Advancing autonomous driving technology with MLOps, training infrastructure

Written by TIER IV | 19-Dec-2024 01:00:00

I’m Riki Ota, an MLOps engineer on TIER IV's Data/ML team. My role involves developing and operating services that underpin MLOps workflows. My team creates and oversees a suite of cloud-based services to tackle challenges related to data and machine learning. In this post, I’ll introduce what we’re working on and highlight challenges in achieving shorter lead times for refining machine learning models.

MLOps challenges

The number of autonomous driving hubs running TIER IV software has been growing every year. New services are regularly appearing in regional areas. As these areas of operation expand, so does the demand for machine learning model improvements, driving the need to further shorten the lead time for these improvements.

Here are some of the challenges in MLOps for autonomous driving, including issues common to MLOps in general:

Difficulty selecting appropriate data due to the large amount of unstructured data.
High computational and human costs for annotation and model training.
Rigorous safety standards and thorough evaluations need to be cleared with the integration of autonomous driving software and machine learning models.

Data is collected daily in the development phase, including sensor data from cameras and LiDAR in multiple directions, resulting in massive volumes of information. Manually extracting relevant and useful data from this vast dataset is a significant challenge. Additionally, the characteristics of the data and the required volume lead to high costs for annotation and training, which drive up associated management costs. The need for thorough evaluations of autonomous driving software after integrating machine learning models further adds to the lead time required for model improvements.

In autonomous driving, where strict safety standards are a necessity, it is crucial to carefully manage models running in released software. This includes ensuring accountability in the event of accidents and maintaining robust tracking and reproducibility of experiments. Taking these challenges into account, we are currently developing an MLOps workflow to achieve efficient model improvements for the ever-increasing number of autonomous driving hubs.

MLOps workflow

Under the current MLOps workflow, the Data/ML team is responsible for the steps from data collection to training, with a primary focus on analyzing unstructured data and developing the annotation and ML pipelines.
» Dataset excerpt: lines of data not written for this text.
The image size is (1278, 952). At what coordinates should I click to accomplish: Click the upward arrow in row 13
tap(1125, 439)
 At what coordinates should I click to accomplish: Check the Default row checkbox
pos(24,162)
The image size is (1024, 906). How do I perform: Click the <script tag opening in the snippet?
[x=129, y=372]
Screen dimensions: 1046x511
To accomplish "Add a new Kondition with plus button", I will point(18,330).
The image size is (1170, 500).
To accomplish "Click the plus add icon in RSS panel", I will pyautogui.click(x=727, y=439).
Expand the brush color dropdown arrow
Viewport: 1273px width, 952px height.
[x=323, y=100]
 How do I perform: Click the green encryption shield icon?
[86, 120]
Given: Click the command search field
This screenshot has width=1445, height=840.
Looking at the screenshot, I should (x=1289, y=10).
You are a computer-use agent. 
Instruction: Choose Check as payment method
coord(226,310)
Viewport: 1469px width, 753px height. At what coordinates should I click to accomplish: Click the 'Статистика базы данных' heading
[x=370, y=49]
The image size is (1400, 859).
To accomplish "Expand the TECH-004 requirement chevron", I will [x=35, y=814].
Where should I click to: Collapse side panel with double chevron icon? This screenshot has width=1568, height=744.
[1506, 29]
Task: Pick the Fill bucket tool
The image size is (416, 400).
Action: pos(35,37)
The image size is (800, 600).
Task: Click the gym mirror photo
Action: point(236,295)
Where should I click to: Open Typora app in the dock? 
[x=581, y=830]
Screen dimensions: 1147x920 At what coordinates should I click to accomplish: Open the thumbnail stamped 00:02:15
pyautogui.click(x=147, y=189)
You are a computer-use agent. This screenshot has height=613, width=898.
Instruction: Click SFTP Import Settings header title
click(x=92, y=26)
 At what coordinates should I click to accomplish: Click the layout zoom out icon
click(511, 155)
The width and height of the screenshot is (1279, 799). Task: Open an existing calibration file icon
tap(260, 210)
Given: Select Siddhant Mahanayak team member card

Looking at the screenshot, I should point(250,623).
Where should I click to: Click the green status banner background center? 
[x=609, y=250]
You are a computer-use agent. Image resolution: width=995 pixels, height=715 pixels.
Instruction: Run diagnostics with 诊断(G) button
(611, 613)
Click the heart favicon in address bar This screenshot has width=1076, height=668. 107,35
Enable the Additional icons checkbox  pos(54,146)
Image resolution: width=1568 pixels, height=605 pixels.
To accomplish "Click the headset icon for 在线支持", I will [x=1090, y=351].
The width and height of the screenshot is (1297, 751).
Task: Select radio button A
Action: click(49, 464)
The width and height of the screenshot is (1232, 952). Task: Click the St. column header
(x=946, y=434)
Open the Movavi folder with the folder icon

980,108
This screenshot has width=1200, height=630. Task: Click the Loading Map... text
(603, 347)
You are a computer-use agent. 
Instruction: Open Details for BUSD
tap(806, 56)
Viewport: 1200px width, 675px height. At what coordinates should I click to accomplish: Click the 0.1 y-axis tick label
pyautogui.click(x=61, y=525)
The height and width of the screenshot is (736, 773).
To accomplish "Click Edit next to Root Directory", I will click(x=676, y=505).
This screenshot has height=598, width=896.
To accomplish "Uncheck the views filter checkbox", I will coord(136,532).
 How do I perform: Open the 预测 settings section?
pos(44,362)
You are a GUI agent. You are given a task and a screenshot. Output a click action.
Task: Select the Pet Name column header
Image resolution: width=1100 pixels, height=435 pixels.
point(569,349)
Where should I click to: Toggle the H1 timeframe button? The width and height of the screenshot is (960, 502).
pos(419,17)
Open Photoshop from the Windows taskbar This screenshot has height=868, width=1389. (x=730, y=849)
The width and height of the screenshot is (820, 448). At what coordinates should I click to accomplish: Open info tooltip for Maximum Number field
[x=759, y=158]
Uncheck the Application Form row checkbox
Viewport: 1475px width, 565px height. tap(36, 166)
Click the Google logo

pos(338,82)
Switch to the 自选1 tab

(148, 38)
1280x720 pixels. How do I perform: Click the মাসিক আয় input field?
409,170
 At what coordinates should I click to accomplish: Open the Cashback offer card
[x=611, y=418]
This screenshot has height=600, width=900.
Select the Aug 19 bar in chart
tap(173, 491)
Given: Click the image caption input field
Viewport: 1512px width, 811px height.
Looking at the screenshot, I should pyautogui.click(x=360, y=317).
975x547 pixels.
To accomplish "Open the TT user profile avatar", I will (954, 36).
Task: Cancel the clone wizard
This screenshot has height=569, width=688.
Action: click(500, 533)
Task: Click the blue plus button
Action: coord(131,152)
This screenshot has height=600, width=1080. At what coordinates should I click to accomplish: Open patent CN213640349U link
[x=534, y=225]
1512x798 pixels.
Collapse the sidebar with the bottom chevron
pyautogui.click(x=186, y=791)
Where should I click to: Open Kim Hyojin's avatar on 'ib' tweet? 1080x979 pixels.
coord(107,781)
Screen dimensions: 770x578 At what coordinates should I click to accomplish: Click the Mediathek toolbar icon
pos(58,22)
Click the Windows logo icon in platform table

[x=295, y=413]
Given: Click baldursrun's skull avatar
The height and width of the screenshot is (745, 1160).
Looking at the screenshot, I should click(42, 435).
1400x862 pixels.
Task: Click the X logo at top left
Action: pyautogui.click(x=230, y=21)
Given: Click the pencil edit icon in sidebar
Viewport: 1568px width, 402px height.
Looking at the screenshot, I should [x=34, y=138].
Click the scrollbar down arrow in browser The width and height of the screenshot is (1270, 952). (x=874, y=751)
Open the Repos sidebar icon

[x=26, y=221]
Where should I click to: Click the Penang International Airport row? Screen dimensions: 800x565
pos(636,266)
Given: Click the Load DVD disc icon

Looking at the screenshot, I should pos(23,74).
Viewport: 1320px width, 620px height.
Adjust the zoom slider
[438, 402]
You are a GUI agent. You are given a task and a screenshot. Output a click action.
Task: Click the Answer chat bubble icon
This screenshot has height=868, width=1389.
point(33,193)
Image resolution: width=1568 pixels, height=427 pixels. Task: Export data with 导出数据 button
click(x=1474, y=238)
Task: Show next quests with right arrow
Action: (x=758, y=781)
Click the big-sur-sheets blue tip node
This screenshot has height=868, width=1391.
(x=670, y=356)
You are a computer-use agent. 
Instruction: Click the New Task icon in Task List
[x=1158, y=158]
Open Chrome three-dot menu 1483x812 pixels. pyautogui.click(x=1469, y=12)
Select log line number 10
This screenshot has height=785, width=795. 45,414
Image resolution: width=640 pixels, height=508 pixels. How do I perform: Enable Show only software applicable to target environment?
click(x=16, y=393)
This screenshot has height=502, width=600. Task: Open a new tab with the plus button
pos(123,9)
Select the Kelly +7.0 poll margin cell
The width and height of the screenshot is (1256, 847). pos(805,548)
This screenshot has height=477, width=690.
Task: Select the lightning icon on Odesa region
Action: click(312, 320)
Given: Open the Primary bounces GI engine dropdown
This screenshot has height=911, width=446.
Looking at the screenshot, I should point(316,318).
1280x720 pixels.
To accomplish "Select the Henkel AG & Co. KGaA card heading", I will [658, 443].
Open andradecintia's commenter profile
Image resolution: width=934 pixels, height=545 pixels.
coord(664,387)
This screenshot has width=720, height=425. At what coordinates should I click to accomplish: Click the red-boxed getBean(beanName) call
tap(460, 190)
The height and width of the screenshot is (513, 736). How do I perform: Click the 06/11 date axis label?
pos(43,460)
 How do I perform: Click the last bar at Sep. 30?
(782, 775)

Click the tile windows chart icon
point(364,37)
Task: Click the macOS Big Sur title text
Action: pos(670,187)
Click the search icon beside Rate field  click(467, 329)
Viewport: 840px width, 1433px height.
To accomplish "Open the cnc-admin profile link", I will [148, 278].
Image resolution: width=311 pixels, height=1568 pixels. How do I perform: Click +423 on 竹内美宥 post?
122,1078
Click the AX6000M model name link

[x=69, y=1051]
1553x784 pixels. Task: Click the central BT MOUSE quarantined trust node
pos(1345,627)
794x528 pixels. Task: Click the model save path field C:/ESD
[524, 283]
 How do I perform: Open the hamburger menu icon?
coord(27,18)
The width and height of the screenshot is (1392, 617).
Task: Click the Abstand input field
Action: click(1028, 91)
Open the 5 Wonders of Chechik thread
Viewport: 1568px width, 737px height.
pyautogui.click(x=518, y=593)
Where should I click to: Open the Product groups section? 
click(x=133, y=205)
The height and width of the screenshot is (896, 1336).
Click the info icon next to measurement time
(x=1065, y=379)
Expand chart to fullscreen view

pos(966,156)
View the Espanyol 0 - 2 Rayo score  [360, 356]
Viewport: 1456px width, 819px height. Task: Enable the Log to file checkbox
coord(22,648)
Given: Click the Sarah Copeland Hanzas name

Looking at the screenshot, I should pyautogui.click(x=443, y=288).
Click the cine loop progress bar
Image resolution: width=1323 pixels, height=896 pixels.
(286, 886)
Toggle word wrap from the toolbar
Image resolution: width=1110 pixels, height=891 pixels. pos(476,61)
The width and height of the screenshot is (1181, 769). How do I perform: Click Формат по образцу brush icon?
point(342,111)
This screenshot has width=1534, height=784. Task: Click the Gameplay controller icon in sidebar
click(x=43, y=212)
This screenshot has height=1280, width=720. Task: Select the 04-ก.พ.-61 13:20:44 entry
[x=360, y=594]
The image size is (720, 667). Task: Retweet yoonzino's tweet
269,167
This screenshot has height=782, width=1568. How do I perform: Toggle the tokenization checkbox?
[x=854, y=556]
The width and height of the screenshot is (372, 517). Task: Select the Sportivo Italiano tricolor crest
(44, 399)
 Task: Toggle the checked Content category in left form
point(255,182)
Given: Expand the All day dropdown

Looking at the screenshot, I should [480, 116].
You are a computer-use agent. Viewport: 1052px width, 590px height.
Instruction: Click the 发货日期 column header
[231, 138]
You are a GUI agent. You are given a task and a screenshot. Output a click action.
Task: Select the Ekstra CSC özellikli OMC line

The Data Search Service is where collected rosbag data is analyzed and extracted. Metadata can be used to extract data of interest. A simple visualization feature is also available to provide an overview of rosbag data via the web.

The Annotation Pipeline includes functions for management, search and visualization of annotated datasets, integrating with third-party annotation tools to create a seamless flow from collected rosbag data to annotation.

The ML Pipeline is for managing experiments and models, which will be discussed in more detail in the next section.

Finally, the model is integrated into the autonomous driving software via the CI/CD Pipeline for evaluation and then deployed to the vehicle.

This MLOps workflow structure streamlines the annotation and training cycles. Parts of this workflow are also used for creating evaluation data for autonomous driving software, further increasing development efficiency.

ML Pipeline

The ML Pipeline, which serves as the training infrastructure, has been released in beta and is now available for internal use, as well as for a select group of external users. The documentation can be found here. The main features include experiment management and model management. Users can easily execute training and release models via either the command line or graphical user interface, with seamless integration into Web.Auto services.

Experiment management

ML Experiments provides a pipeline for executing training on the cloud, along with functions for managing experimental conditions and outcomes.

The pipeline for executing training is divided into three stages: Build, Process, and Train.

In the Build stage, a Docker image is created from code uploaded via the Web.Auto command line interface or from code stored on GitHub.

In the Process stage, preprocessing of the dataset is performed using the specified dataset configuration and the image created in the Build stage.

In the final Train stage, training is executed using the image from the Build stage and the output – comprising logs, checkpoints, and the machine learning model – is processed.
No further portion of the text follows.